Cuando los dogmáticos hicieron una sutil distinción entre el respeto debido al matrimonio y el debido a la virginidad, imprimieron la civilización de un continente entero con un sello que no todos respetan, pero que todos reconocen, incluso cuando lo ultrajan. Del mismo modo, cuando se estableció la diferencia entre el préstamo legal y la usura, nació una verdadera y propia conciencia humana histórica, que incluso en el espectacular triunfo de la usura, en la edad materialista, no se ha podido destruir. Cuando santo Tomás de Aquino definió el derecho de propiedad y, al mismo tiempo, los abusos de la falsa propiedad, fundó la tradición de toda una legión de hombres reconocibles entonces y ahora, tanto en la política de Melbourne como de Chicago: y ello, apartándose del comunismo al admitir los derechos de la propiedad, pero en la práctica protestando también contra la plutocracia. Las distinciones más sutiles han hecho nacer a los cristianos corrientes: los que creen justo beber, y despreciable la borrachera; los que creen normal el matrimonio, y anormal la poligamia; los que condenan al que golpea primero, pero absuelven al que hiere en defensa propia; los que creen un acierto esculpir estatuas, e inicuo adorarlas: todas éstas, si se piensa bien, no son más que muy finas distinciones teológicas.

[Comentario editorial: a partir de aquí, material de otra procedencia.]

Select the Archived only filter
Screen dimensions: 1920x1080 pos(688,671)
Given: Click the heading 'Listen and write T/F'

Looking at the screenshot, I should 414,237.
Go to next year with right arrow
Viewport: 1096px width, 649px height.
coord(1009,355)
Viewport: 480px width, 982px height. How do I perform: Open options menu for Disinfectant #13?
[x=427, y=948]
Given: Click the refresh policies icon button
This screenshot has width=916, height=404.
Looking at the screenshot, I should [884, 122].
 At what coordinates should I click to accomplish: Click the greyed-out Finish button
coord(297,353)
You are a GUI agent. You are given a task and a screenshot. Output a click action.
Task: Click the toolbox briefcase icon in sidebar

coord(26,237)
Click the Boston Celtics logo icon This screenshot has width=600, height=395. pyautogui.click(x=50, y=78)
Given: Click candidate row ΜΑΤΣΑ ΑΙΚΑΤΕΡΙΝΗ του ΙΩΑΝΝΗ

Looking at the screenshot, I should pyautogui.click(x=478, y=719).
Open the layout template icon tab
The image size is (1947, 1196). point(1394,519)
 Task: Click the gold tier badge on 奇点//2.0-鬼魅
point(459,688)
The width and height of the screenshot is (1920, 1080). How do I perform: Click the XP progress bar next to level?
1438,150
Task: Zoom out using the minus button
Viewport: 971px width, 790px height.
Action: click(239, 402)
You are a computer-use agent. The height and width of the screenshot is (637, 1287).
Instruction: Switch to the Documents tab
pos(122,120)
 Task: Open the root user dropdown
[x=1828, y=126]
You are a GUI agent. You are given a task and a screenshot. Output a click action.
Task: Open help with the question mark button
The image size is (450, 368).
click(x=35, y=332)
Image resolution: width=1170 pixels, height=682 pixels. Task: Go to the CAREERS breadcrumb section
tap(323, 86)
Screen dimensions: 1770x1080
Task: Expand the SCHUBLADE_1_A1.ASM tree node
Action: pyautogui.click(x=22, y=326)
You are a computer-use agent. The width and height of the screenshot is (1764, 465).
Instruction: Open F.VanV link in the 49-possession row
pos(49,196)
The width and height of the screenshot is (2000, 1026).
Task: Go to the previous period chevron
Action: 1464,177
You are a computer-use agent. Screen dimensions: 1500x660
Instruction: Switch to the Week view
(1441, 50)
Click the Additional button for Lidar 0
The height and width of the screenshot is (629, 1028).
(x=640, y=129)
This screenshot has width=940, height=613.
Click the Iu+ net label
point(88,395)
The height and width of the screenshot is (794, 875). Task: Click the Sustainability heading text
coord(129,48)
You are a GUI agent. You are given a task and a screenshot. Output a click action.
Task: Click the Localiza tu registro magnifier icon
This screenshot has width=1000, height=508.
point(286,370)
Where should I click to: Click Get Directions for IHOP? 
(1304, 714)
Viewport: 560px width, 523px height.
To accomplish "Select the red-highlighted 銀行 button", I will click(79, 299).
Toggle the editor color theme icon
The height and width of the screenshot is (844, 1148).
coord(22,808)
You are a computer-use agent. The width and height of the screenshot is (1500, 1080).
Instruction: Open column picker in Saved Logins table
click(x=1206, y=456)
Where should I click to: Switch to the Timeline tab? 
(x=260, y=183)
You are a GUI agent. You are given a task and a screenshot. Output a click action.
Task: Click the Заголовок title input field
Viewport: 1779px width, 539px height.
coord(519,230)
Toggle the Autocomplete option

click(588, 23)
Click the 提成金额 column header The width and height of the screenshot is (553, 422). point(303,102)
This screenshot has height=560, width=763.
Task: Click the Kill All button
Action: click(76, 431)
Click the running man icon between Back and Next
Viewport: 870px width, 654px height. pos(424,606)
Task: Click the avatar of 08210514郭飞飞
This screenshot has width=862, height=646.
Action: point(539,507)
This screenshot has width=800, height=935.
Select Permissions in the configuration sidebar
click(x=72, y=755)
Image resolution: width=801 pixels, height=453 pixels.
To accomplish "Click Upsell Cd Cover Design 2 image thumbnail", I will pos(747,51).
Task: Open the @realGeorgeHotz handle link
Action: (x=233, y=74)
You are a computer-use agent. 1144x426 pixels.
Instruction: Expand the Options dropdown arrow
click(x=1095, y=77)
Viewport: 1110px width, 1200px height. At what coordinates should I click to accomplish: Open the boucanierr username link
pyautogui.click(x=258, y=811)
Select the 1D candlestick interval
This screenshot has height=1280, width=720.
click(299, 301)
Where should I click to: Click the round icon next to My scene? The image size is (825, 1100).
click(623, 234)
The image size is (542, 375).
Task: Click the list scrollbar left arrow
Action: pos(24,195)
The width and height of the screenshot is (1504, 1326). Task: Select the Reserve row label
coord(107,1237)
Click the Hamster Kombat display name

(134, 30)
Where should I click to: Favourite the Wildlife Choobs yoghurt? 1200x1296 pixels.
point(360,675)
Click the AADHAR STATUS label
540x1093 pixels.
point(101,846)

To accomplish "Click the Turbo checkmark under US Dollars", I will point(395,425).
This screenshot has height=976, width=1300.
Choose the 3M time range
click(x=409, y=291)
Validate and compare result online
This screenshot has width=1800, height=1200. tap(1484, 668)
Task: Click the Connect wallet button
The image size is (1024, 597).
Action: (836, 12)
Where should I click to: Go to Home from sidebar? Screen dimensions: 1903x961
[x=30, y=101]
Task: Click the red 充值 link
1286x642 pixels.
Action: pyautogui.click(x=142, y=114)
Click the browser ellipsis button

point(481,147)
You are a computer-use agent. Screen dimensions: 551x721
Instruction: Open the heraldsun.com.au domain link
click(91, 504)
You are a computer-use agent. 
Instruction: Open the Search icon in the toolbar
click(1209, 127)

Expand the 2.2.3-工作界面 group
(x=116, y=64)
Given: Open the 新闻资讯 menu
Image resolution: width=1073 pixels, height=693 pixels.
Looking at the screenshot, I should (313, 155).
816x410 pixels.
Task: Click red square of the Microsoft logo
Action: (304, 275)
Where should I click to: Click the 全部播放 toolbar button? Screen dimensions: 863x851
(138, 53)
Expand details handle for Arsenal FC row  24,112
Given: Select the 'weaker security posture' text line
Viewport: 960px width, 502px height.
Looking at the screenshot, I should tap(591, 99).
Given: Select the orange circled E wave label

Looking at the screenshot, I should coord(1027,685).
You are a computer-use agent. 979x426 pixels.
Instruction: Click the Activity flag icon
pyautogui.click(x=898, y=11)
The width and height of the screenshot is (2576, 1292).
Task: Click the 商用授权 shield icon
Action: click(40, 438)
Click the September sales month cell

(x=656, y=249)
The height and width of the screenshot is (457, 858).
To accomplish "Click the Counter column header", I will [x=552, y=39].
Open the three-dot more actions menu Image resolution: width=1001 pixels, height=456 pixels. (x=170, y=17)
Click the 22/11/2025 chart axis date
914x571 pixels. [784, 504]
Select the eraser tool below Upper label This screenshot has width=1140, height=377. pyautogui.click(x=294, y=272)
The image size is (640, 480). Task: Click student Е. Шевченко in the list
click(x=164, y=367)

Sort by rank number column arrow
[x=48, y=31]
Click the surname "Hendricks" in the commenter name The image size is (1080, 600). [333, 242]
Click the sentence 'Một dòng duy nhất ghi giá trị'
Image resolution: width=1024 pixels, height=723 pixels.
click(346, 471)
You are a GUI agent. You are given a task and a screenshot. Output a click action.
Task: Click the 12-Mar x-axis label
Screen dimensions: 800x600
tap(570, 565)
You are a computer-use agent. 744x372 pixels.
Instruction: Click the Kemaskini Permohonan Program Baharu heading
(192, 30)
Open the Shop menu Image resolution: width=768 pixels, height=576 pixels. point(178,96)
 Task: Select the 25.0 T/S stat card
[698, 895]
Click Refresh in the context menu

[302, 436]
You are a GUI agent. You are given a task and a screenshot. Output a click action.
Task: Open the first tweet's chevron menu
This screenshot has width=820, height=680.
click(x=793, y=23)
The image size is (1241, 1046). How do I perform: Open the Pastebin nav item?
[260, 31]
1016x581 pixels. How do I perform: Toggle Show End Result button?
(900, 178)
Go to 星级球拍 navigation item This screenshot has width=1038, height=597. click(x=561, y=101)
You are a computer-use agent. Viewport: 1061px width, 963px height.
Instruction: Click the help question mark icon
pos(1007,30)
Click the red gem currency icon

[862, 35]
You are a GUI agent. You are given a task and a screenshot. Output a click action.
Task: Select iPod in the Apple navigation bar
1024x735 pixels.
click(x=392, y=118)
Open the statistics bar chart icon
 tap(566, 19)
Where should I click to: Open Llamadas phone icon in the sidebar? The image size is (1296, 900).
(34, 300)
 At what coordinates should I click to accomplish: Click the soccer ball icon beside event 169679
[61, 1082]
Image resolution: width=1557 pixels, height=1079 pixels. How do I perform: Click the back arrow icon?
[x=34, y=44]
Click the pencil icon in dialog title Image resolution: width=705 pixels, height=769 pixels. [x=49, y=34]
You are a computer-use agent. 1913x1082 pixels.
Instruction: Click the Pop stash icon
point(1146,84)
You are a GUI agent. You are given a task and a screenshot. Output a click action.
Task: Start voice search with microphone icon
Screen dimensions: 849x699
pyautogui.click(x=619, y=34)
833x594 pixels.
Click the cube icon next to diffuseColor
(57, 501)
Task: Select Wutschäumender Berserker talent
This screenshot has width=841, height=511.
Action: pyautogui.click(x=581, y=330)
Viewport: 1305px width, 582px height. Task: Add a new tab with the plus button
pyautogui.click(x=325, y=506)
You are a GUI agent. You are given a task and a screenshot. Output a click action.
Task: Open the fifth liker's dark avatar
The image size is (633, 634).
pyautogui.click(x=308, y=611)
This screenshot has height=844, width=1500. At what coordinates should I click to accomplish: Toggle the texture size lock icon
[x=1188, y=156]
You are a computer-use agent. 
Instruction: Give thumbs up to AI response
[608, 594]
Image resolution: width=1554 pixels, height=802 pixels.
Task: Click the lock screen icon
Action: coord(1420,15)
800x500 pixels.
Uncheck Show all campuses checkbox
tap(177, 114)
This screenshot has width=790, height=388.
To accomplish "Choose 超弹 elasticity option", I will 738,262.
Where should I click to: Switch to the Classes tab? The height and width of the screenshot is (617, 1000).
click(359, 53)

El caso de las estatuas es particularmente importante. El turista que visita Roma se siente impresionado por la riqueza, casi sobreabundancia, de estatuas que encuentra; ahora bien, el hecho de la importancia de los Concilios se hace todavía más impresionante cuando todo el futuro artístico de una tierra depende de una sola distinción, y la distinción misma de un solo hombre. Fue el Papa quien únicamente hizo notar la diferencia entre veneración de imágenes e idolatría. Él solo fue quien salvó toda la superficie artística de Europa -y, por consiguiente, el entero mapa geográfico del mundo moderno- de quedar desnuda y privada de las maravillas del arte. Al defender esta idea, el Pontífice defendía el San Jorge de Donatello y el Moisés de Miguel Ángel, como tantas otras maravillas en Florencia, Perugia o Asís.